Elle le regarda dans les yeux pour y lire son amour, et dans un sourire qu'elle voulait érotique, elle souleva son bassin pour appuyer fermement contre son sexe.

- C'est ça que je sens…

- Oh mon dieu Kate… gémit-il en retour.

Il enfouit son visage contre son cou, le dévorant, s'attardant à lécher sa peau, s'abandonner aux gémissements de sa femme tandis qu'il prenait son lob d'oreille en bouche. De sa langue, il l'emmena vers les extrêmes, suçant, mordillant, se nourrissant de chacun des petits sons étouffés dont Kate le gratifier.

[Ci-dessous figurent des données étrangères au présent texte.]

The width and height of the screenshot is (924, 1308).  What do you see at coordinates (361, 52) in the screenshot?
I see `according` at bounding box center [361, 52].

- J'ai envie de toi babe… souffla-t-elle

- J'ai eu envie de toi tout l'après midi … murmura-t-il en s'abandonnant complètement à l'ardeur qui les avait fait succombés tous les deux.

Entre soupirs et râles essoufflés, Kate et Rick se retrouvaient comme deux amants, fous amoureux et recherchant désespérément le contact du corps de l'autre. Les mains perdues dans ses cheveux, elle se consumait tant le désir enflait jusqu'à la posséder complètement.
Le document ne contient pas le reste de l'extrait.